Il faut faire retour sur le tournant de la séquence fin 90 / début 2000 : une certaine musique électronique est à son apogée, le minimalisme numérique et l’austérité micro-house constituant en effet les principales caractéristiques des courants post-rave (IDM, Laptop Music, Exterme Computer Music, etc.). Des labels comme Mille Plateaux ou Mego dessinent les contours d’une scène qui se sera imposée comme le chaînon manquant entre les expérimentations pionnières électro-acoustiques des années 50 et 60 et le brutalisme hardcore / industriel issue de la scène techno.

Un territoire que Ilpo Väisänen aura sillonné avec constance et radicalité. Tout d’abord avec le duo Pan Sonic, emblématique d’une esthétique bruitiste et ascétique qui aura marqué la scène expérimentale et les dancefloor hétérodoxes internationaux – des disques aussi importants que Vakio ou Kesto en témoignent, tout comme le catalogue de l’immense label, co-fondé par Mika Vainio, Sähkö. Dans un reportage pour la BBC (Modern Minimalists), Björk rencontre l’un des membres du duo et l’observe travailler avec un matériel analogique, relevant d’une discipline low-tech qui confine au formalisme. Pour une pratique sonore volontairement réductionniste, que l’on peut retrouver dans sa version laptop du côté de Oval, de Taylor Dupree, du label Raster-Noton ou encore du dub abstrait de Pole. Ce goût pour la sécheresse et le conceptualisme constitue assurément l’un des leitmotivs d’une séquence qui aura assumé un pas de côté par rapport au fonctionnalisme festif de la scène techno.
Mais c’est aussi avec son œuvre solo qu’il a pu creuser un sillon tout aussi marquant. Avec Asuma notamment, disque paru en 2001 et réédité aujourd’hui par le label Editions Mego, qui est une pièce maîtresse du genre : travail sur l’arythmie à base de boîtes à rythmes distordues et buggées (Jaettu), sur l’épaisseurs et des timbres (Tukahduttaj), maitrise des fragmentations texturées et granulations numériques (Klikki). Le mastering de Rashad Becker y est aussi pour beaucoup, tant il permet de réinscrire Asuma au sein d’une scène précisément déterminée.
Aussi on se prend à envisager un autre type d’écoute. Qui se tiendrait à l’écart du confort domestique et de sa dissolution au sein d’une esthétique des ambiances et du bruit de fond.
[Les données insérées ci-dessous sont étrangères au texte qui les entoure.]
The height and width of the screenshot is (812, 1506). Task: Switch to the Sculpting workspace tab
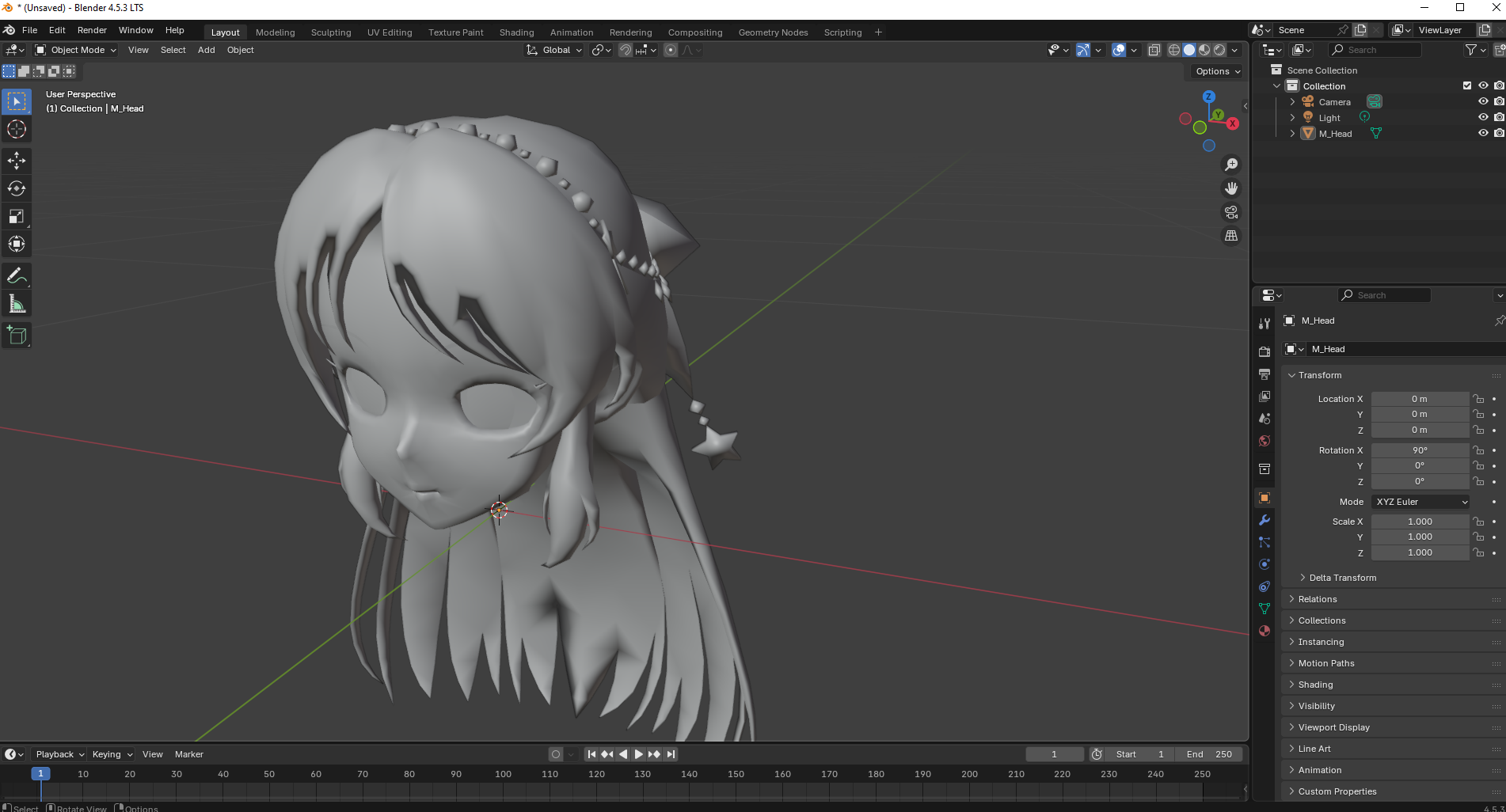(330, 32)
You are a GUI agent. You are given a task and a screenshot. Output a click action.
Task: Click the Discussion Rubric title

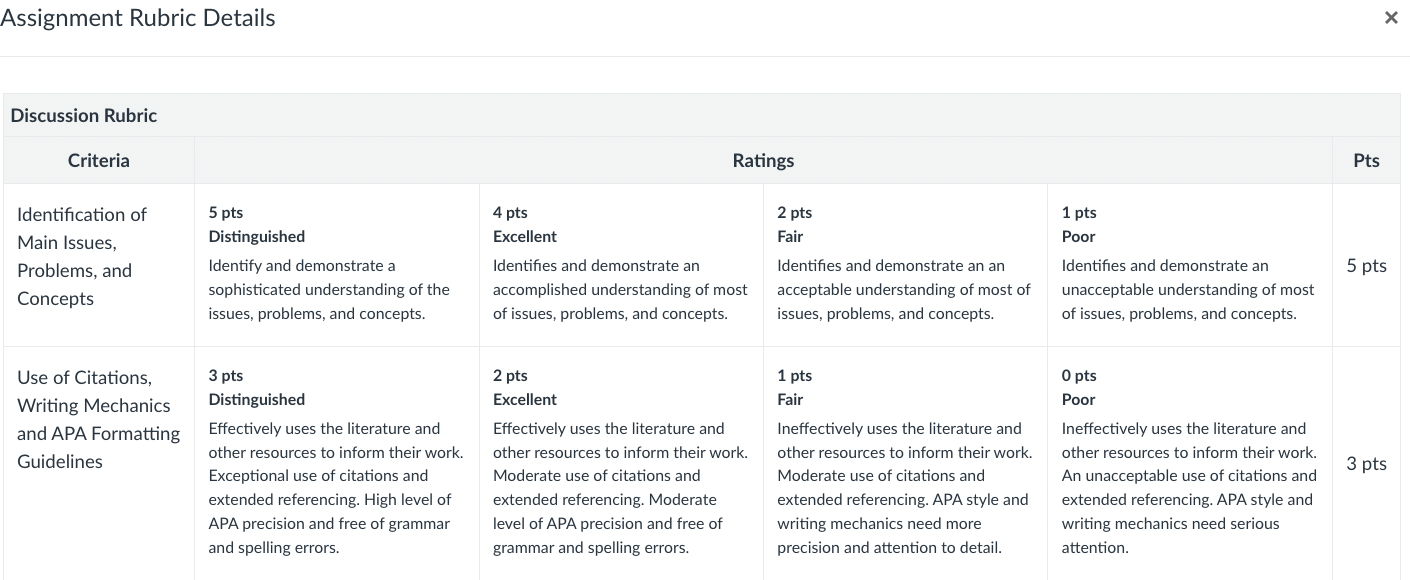[x=84, y=115]
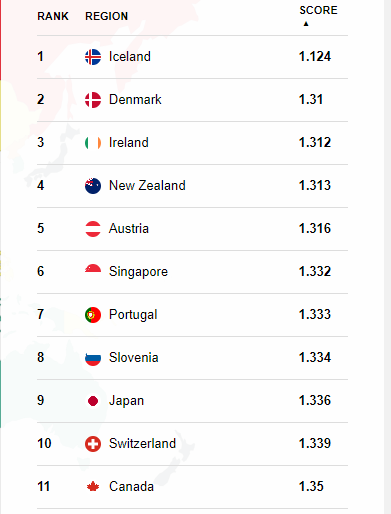Screen dimensions: 391x514
Task: Click the Singapore flag icon
Action: pos(93,269)
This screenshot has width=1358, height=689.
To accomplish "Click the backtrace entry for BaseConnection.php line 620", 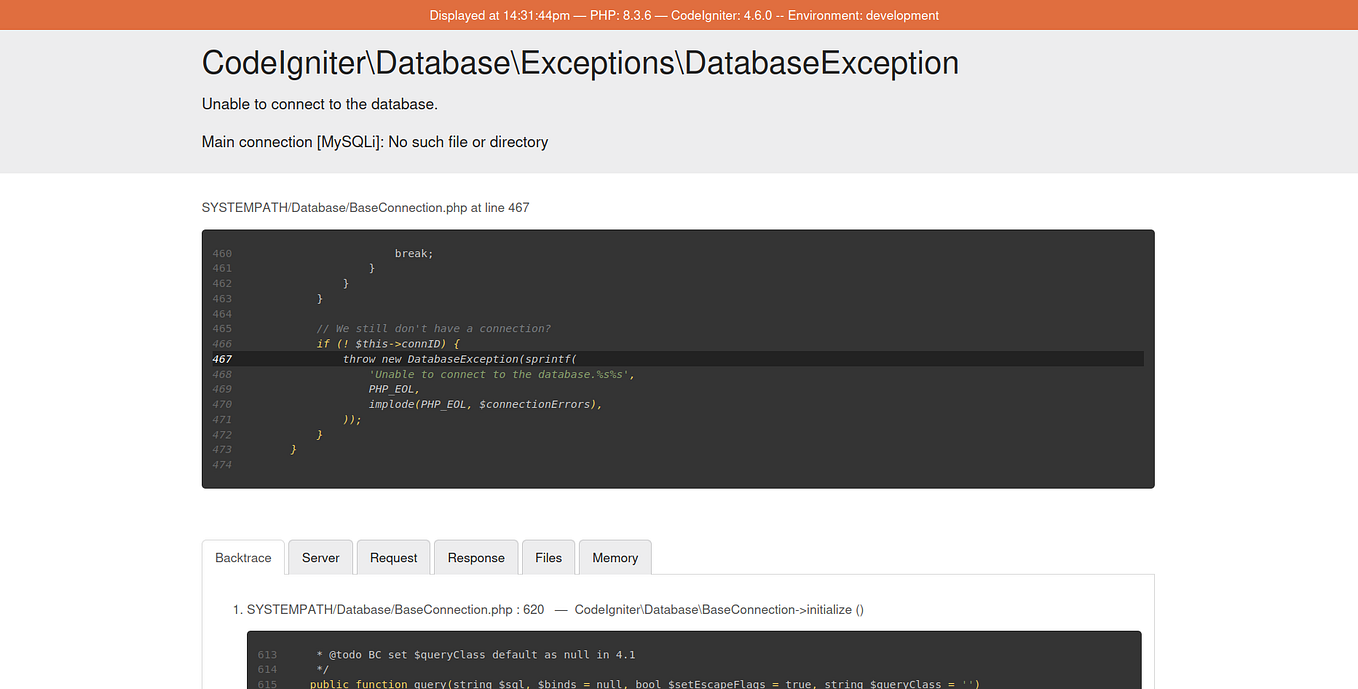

L’ambient que Ilpo Väisänen s’applique à élaborer relève au contraire d’une logique de l’accident, du bug et du glitch. Une esthétique caractéristique de musiques pour lesquelles l’écoute serait porteuse d’une utopie, une écoute perturbée et en capacité d’accueillir le dysfonctionnel et l’écart. Un anti-ambient, en quelque sorte.